Garrison information
- Past commanders: Daniel de Rémy de Courcelle, Alexander de Prouville, Sieur de Tracy
- Garrison: Carignan-Salières Regiment

= Fort Pointe-aux-Trembles =

Fort Pointe-aux-Trembles was a French fort built during the 17th century in New France.

== History ==

Fort Pointe-aux-Trembles was built around 1670 on the Island of Montreal in order to defend this part of the island which also included Ville-Marie.

During the first part of 1660, the religious order of Sulpicians colonized this part of the island opposite Ville-Marie. Due to a threatening situation with the Iroquois, a fort was erected to defend the colonization of the Island of Montreal and protect the banks along the St. Lawrence River.

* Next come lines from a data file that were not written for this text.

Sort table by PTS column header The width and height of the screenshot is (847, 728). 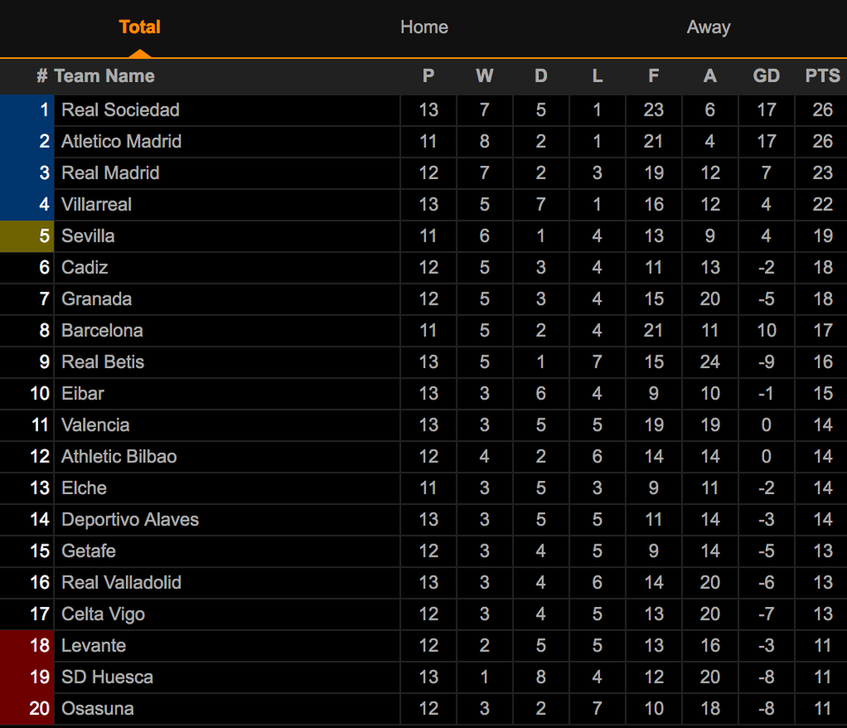822,76
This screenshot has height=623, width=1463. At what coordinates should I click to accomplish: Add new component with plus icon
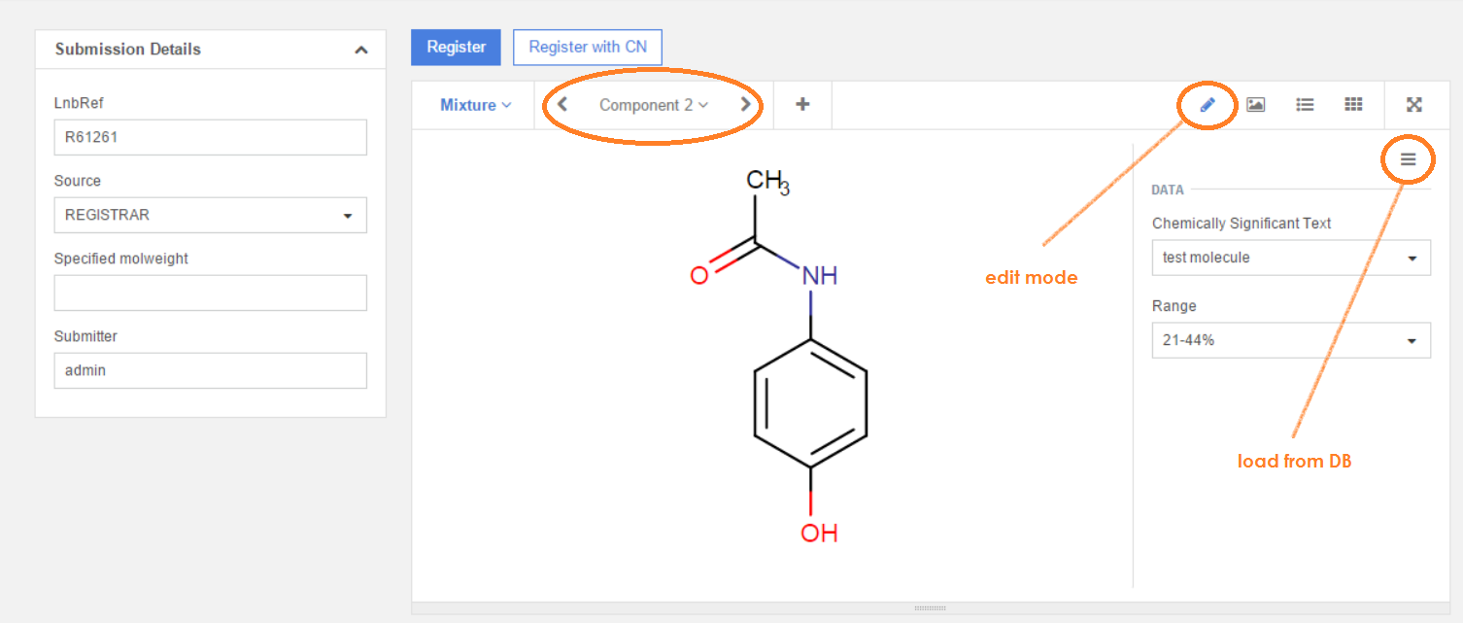coord(802,105)
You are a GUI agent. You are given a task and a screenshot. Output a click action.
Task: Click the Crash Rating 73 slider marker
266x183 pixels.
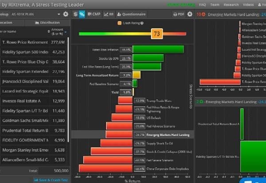pyautogui.click(x=156, y=33)
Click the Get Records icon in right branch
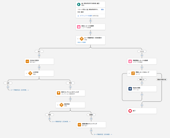 [x=130, y=61]
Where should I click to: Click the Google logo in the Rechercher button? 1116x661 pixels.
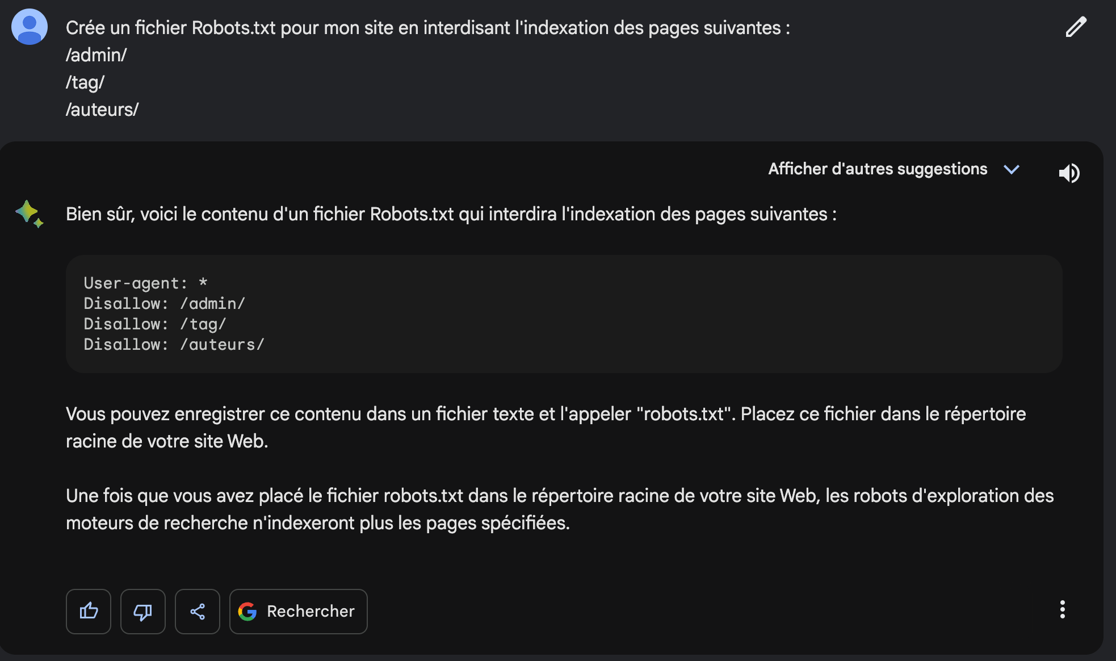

With the construction of this fort, the parish of Pointe-aux-Trembles became the second parish of the island of Montreal. The palissade fort surrounded the small village on the eastern side of the island. The fort has a mill and a chapel as well.

In 1693, land titles were given to the inhabitants who later became part of the community of Vieux—Pointe-aux-Trembles.

Towards the beginning of the following century, the Chemin du Roy was traced, and it became the first carriage road to link Montreal to Quebec City.

In 1845, the municipality of Pointe-aux-Trembles was formed.

Today, Parc du Fort-de-Pointe-aux-Trembles extends on this historical part of the island.